The specific technical scheme of the invention is as follows:
a preparation method of high-capacitance graded porous carbon based on walnut shells comprises the following steps:
(1) crushing raw materials, namely soaking walnut shells in distilled water to remove surface impurities, then placing the walnut shells in a drying oven at 60 ℃ to dry the walnut shells to constant weight, then crushing the walnut shells by using a crusher to obtain powdered walnut shell powder, and sieving the powdered walnut shell powder by using a 60-mesh sieve to obtain the walnut shell powder (the particle size is about 200 mu m).

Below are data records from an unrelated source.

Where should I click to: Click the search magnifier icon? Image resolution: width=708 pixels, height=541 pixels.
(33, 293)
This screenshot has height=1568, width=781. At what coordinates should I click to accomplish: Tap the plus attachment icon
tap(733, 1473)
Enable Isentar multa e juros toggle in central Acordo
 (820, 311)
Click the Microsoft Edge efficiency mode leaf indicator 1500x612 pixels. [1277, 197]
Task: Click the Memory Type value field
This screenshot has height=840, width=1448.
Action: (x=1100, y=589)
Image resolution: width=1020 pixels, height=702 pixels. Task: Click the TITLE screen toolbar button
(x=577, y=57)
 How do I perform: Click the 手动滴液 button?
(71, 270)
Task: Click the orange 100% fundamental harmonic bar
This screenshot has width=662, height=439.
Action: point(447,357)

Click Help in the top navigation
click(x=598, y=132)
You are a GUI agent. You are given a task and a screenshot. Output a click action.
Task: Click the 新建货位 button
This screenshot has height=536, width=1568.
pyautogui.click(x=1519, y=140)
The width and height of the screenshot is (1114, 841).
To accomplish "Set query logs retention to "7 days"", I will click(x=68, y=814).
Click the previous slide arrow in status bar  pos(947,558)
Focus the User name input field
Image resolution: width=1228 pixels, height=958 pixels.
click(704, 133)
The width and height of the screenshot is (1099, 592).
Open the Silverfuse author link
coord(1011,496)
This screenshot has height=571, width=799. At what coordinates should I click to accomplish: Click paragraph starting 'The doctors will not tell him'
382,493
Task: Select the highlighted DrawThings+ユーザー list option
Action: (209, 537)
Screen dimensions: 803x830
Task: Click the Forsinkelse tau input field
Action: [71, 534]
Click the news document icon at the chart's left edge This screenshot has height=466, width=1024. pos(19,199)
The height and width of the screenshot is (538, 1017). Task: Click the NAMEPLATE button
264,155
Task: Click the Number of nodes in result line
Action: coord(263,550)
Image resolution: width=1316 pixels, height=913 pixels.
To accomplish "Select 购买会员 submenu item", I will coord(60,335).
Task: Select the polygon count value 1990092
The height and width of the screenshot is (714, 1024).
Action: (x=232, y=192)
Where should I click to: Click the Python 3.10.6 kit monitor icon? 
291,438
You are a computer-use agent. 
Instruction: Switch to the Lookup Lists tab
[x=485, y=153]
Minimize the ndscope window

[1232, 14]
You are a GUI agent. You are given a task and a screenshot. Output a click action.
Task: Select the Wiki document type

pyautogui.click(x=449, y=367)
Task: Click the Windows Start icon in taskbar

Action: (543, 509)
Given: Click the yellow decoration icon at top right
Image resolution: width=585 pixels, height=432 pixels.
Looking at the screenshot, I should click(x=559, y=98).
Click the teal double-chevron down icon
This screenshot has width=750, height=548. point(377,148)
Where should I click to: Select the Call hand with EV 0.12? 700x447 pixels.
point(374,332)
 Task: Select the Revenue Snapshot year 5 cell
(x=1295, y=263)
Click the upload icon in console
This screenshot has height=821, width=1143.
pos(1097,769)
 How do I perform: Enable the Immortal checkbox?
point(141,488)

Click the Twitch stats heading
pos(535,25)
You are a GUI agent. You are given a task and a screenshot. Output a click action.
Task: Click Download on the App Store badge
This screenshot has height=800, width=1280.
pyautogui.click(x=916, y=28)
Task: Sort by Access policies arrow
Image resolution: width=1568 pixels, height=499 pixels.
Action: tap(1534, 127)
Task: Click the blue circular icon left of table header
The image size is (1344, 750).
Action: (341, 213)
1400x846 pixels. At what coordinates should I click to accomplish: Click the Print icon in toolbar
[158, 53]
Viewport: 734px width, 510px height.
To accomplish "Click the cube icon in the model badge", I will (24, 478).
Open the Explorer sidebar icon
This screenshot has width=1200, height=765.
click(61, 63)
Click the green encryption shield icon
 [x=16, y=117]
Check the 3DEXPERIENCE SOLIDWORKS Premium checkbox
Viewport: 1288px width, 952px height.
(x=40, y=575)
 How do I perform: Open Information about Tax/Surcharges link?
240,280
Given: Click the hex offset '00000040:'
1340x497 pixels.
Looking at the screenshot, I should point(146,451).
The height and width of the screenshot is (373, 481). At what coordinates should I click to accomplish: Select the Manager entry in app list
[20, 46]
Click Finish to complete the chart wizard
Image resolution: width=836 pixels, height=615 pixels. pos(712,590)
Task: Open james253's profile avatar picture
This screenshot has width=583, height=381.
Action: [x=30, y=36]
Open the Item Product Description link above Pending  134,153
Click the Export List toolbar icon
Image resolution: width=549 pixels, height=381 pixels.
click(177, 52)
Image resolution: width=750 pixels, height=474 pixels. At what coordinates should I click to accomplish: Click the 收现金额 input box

(2) Weighing a certain amount of walnut powder in a conical flask filled with 2mol/L hydrochloric acid solution for microwave pre-activation, and keeping the mass g of solids: stirring for 0.5-1 h with the liquid volume mL =1: 10-15, then transferring the mixture into a microwave oven, heating for 10-15min under the microwave power condition of 320-800W to obtain a dark brown paste, naturally cooling, performing suction filtration, repeatedly washing the paste to be neutral by using distilled water, and drying the paste in an oven at the temperature of 80-100 ℃ for 12h to obtain the pretreated walnut shell powder.
(3) Drying, weighing the pretreated walnut shell powder and KOH according to a certain mass ratio, adding a certain amount of distilled water, and keeping the solid mass g: the volume of the liquid mL =1: 10-15, the liquid is uniformly stirred, soaked for 6-12h, and then transferred into an oven to be dried for more than 12h at 80-100 ℃ to form a solid.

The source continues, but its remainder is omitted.